• **SOURCE**
◆ ◆ ◆ ◆

Le fait que le régime iranien continue de négocier avec les puissances mondiales du P5+1 (Royaume-Uni, Russie, Chine, France et États-Unis, plus l'Allemagne) concernant l'accord nucléaire du Plan d'action global commun (PAGC), est une preuve qu’il cherche à relancer ce dernier. Un nouvel accord nucléaire apporterait en effet plusieurs avantages cruciaux à l'Iran.
Tout d'abord, un accord sur le nucléaire stimulerait le programme de missiles balistiques du régime iranien. Afin de maintenir la République islamique dans l'accord nucléaire, les puissances mondiales seraient probablement peu disposées à demander des comptes à l'establishment théocratique au sujet de ses violations sur les missiles balistiques – il existe un précédent à une telle hypothèse.
Téhéran a accéléré ses activités et ses essais de missiles après la conclusion de l'accord nucléaire initial en 2015. S’appuyant sur des renseignements détaillés obtenus de sources internes auprès des responsables religieux en Iran – en particulier des rapports internes obtenus du ministère de la Défense et du Corps des gardiens de la révolution islamique (CGRI) par le Conseil national de la résistance iranienne –, le Guide suprême Ali Khamenei a chargé la Force aérospatiale du CGRI d'exécuter cette mission. Le groupe d'opposition a vérifié les emplacements de 42 centres concernés par la production, les essais et le lancement de missiles par le CGRI. Quinze de ces sites faisaient partie du réseau de fabrication de missiles du régime, notamment plusieurs usines liées à un groupe du secteur des missiles. «La Force aérospatiale du CGRI est responsable du programme de missiles du régime, et l’envergure du programme est beaucoup plus étendue que l’on ne supposait auparavant», a affirmé Alireza Jafarzadeh, du Conseil national de la résistance iranienne (CNRI).

◆ ◆ ◆ ◆

• **DONNÉES À TRAITER**
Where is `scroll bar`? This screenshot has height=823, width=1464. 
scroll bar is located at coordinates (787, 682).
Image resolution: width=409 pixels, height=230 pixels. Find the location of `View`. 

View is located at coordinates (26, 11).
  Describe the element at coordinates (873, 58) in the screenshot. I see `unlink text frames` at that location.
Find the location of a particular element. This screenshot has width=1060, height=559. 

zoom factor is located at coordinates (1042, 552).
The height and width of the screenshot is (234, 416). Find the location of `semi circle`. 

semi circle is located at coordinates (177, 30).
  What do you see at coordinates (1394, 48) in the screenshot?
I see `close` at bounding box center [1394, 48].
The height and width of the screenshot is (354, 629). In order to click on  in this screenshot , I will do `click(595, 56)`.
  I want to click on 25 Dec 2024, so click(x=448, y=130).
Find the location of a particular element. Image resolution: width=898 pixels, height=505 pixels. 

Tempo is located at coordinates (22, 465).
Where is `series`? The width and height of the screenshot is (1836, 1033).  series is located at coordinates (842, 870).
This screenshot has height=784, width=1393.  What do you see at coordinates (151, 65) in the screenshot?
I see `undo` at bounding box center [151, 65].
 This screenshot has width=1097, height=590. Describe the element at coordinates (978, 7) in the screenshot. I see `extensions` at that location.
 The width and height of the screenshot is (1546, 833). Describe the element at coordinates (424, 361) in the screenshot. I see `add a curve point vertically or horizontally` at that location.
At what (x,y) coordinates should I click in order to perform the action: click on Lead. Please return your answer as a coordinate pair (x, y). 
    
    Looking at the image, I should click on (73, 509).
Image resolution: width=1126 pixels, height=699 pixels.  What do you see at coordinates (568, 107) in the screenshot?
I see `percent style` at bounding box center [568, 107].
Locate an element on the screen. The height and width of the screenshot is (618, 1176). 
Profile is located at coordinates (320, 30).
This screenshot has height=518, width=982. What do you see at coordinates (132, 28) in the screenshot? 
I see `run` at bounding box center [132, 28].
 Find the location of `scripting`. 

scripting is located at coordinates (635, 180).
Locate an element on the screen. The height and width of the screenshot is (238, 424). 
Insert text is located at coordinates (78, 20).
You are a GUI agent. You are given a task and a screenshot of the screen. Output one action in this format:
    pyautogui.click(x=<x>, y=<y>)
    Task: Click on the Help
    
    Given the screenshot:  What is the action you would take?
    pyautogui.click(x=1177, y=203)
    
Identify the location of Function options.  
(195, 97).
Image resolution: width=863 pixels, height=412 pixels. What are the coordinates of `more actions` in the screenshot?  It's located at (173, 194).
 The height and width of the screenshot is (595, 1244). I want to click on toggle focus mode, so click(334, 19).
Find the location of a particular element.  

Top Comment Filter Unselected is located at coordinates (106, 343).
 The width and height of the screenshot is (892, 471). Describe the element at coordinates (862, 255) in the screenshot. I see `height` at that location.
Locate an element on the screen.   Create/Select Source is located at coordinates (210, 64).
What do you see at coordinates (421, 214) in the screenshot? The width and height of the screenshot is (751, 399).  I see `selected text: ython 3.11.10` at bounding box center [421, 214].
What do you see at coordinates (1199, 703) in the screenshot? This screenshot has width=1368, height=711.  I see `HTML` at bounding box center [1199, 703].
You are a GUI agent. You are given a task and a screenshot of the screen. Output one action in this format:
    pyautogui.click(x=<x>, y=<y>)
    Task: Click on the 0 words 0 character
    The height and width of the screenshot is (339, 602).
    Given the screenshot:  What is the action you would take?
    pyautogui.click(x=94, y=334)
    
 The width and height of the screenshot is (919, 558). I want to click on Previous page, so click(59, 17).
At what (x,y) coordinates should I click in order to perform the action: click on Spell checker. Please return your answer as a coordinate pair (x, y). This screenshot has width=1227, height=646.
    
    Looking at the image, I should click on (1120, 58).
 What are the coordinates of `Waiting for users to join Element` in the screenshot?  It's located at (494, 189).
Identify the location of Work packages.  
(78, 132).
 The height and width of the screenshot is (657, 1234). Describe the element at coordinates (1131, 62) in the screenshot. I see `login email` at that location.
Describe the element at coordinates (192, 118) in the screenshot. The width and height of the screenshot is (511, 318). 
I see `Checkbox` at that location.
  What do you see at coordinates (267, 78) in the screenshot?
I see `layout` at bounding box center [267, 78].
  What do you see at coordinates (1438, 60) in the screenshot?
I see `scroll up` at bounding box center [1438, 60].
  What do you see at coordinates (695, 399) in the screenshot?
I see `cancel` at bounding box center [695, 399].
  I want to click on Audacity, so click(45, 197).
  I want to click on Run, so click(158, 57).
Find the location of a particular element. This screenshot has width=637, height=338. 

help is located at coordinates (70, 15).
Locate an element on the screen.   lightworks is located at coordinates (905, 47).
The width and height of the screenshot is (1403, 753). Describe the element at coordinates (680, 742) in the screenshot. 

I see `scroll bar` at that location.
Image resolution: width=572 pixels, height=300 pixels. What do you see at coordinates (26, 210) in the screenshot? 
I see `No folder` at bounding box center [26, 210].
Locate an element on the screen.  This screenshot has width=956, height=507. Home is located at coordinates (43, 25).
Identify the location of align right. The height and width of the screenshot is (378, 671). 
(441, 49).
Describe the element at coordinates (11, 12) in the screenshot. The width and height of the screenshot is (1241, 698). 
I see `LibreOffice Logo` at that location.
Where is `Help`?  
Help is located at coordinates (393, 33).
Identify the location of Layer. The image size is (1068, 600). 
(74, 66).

◆ ◆ ◆ ◆

• **TÂCHES DE L'EXERCICE**
a - Dans le listing, remplacez «Image resolution» par «Screen resolution» et recopiez les lignes du début du listing jusqu'à celle qui contient «Profile is located at coordinates (320, 30).», cette ligne comprise, sans rien changer d'autre.
b - Prolongez, s'il vous plaît, le texte sur l'accord nucléaire avec l'Iran à partir de sa dernière phrase.

• **RÉPONSES PAR TÂCHE**
a -
Where is `scroll bar`? This screenshot has height=823, width=1464. 
scroll bar is located at coordinates (787, 682).
Screen resolution: width=409 pixels, height=230 pixels. Find the location of `View`. 

View is located at coordinates (26, 11).
  Describe the element at coordinates (873, 58) in the screenshot. I see `unlink text frames` at that location.
Find the location of a particular element. This screenshot has width=1060, height=559. 

zoom factor is located at coordinates (1042, 552).
The height and width of the screenshot is (234, 416). Find the location of `semi circle`. 

semi circle is located at coordinates (177, 30).
  What do you see at coordinates (1394, 48) in the screenshot?
I see `close` at bounding box center [1394, 48].
The height and width of the screenshot is (354, 629). In order to click on  in this screenshot , I will do `click(595, 56)`.
  I want to click on 25 Dec 2024, so click(x=448, y=130).
Find the location of a particular element. Screen resolution: width=898 pixels, height=505 pixels. 

Tempo is located at coordinates (22, 465).
Where is `series`? The width and height of the screenshot is (1836, 1033).  series is located at coordinates (842, 870).
This screenshot has height=784, width=1393.  What do you see at coordinates (151, 65) in the screenshot?
I see `undo` at bounding box center [151, 65].
 This screenshot has width=1097, height=590. Describe the element at coordinates (978, 7) in the screenshot. I see `extensions` at that location.
 The width and height of the screenshot is (1546, 833). Describe the element at coordinates (424, 361) in the screenshot. I see `add a curve point vertically or horizontally` at that location.
At what (x,y) coordinates should I click in order to perform the action: click on Lead. Please return your answer as a coordinate pair (x, y). 
    
    Looking at the image, I should click on (73, 509).
Screen resolution: width=1126 pixels, height=699 pixels.  What do you see at coordinates (568, 107) in the screenshot?
I see `percent style` at bounding box center [568, 107].
Locate an element on the screen. The height and width of the screenshot is (618, 1176). 
Profile is located at coordinates (320, 30).

b -
Cependant, à l’époque, le Conseil de sécurité de l'ONU n'avait pas tenu compte des avancées de l'Iran en matière de missiles balistiques, même si l'accord sur le nucléaire stipulait que l'Iran ne devrait pas entreprendre de telles activités «jusqu'à huit ans après la date de l'adoption du PAGC, ou jusqu'à la date de la soumission d’un rapport par l'Agence internationale de l'énergie atomique (AIEA) confirmant la conclusion générale, dépendamment de ce qui se produit en premier».
Il convient de noter que la capacité de l’Iran en matière de missiles balistiques constitue l'un des piliers les plus fondamentaux de la politique de sécurité nationale de Téhéran. Outre la gestion du programme nucléaire du pays et le soutien de ses représentants, le troisième programme le plus important du CGRI est celui des missiles balistiques. En effet, Téhéran possède le plus vaste programme de missiles balistiques au Moyen-Orient, sachant qu’aucun pays autre que l'Iran n'a acquis de missiles balistiques à longue portée, avant de se doter de l'arme nucléaire.
Le deuxième avantage d'un nouvel accord sur le nucléaire est qu'il enlèverait la pression financière sur le régime iranien, car les sanctions sur les secteurs énergétique, financier et maritime de la République islamique seront levées. Les difficultés économiques de Téhéran ont commencé après l'échec de l'accord sur le nucléaire sous l'administration Trump. Le régime est actuellement confronté à l'un des pires déficits budgétaires de ses quatre décennies d'histoire. Ce déficit a accru l'inflation et dévalué davantage la monnaie iranienne.
Avec la renégociation d’un accord sur le nucléaire, Téhéran serait en mesure de tirer pleinement parti de ses abondantes ressources naturelles. L’Iran possède les deuxièmes plus grandes réserves de gaz naturel au monde et les quatrièmes plus grandes réserves prouvées de pétrole brut, la vente de ces ressources représentant plus de 80% de ses revenus à l’exportation.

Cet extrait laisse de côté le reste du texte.